Our dear friends Steve and Kristal came to visit us recently. I loved almost everything about their visit. Wonderful conversation, good food, playing games, seeing the country. They jumped right in and loved, played with, and took care of our kids as if they were their own. Kristal even babysat all three of them so that I could take a nap. That act alone will make me sing Kristal's praises until the day I die.
One thing that I loved about Steve and Kristal's visit, though, surprised me. I wasn't expecting their visit to make me love Turkey more. But it did. Somehow seeing my home through fresh eyes reminded me of what an amazingly beautiful part of the world I live in. Turkey is gorgeous. It just is. Not only that, Turkey is full of super friendly, super helpful, super nice people. Sure, not everybody is friendly and nice, but a lot of them are. And today I want to take a moment to remember a few of the examples of people who put a smile on my face just by taking the time to be friendly to a stranger.
While out on our whirlwind tour of Turkish sites, we went through a little village whose claim to fame was an underground city. In the Cappadocia region of Turkey, these amazingly huge matrixes of ancient caves are sprinkled all over. Apparently they could hold 2-3000 people during times of war. Hopefully a future post will tell more about it.
This particular village wasn't on the main tourist route, so although they have a huge amazing underground city underneath them, they aren't swamped with hoards of people coming to see it. That was good news for us because it meant no crowds, and cheaper prices. Some of the local women were trying to capitalize on the trickle of tourists who wander through by making and selling traditional dolls. At only $1.50 a pop, the dolls were a steal.
Kristal and I took the girls across the street to check out the dolls and when the ladies found that I knew Turkish they swarmed us, asking questions, taking turns holding baby Clara, and of course trying to convince us to buy more dolls.
Once we successfully picked out a few dolls, we let the ladies know we were waiting for our husbands who were out buying some bread, cheese, and tomatoes for our picnic lunch. One of the ladies who had been holding and rocking Clara for me under a shady tree looked up disappointed and asked, "But I live so close by. Why didn't you just come over to my house for lunch?"

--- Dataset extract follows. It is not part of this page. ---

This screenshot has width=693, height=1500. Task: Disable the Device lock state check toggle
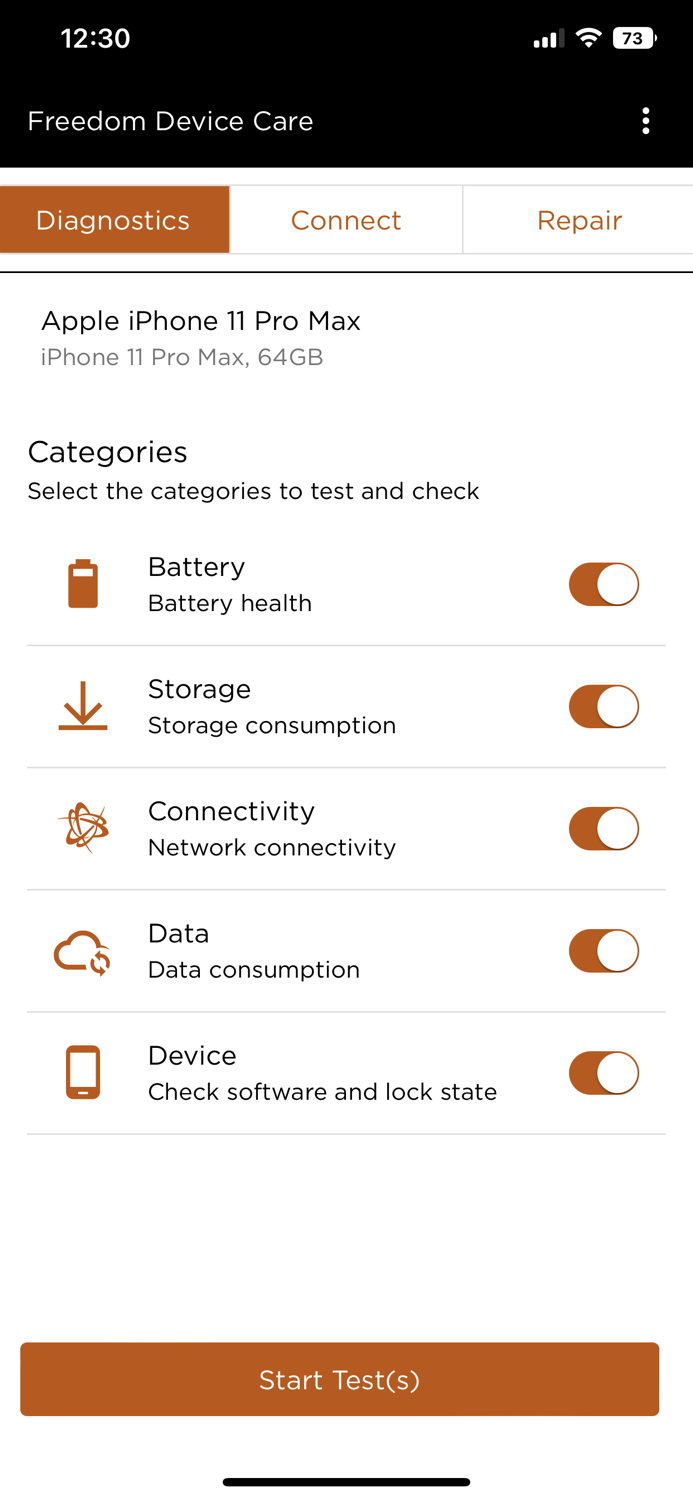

See, didn't I tell you they were friendly?!
The next morning we walked into a pottery shop where we interrupted an old lady as she ate her cucumber and cheese breakfast. Not only did she insist on showing us how her husband made the pottery and how strong it was by making Kristal balance on a wobbly clay pot (which I'm still kicking myself for not getting a picture of), she also insisted that we split her cucumbers with her.
Later that day as we were driving back from our Cappadocia adventures, our tire blew out. We had just passed by a creek and a couple of little restaurants, but the area really looked like a ghost town. We pulled to the side of the road only to see a completely shredded front tire. James and Steve stood there looking at it deciding what to do when a few men came out of the deserted restaurant across the street to see if they could help. Word spread and pretty soon every male in the area was crowded around our car chatting away trying to come up with a solution.
Kristal, the kids, and I meandered over to the empty restaurant (which happened to have a little trout pool and a play area for the kids) and were served free glasses of Turkish tea while the guys across the street finally decided to put James in one of their cars and take off down the road (actually way down the road, the nearest tire selling town being a 35 or 40 minute drive). Eventually they came back, a few guys gathered around, and a couple of them got down in the dirt and changed the tire while James looked on. Finally, James shook hands all around, came over to the restaurant, ate a nice fish lunch, and we were on our way again.
Thank you friendly guys! You made what could have been a big headache into a really pleasant experience! And your fish tastes good too.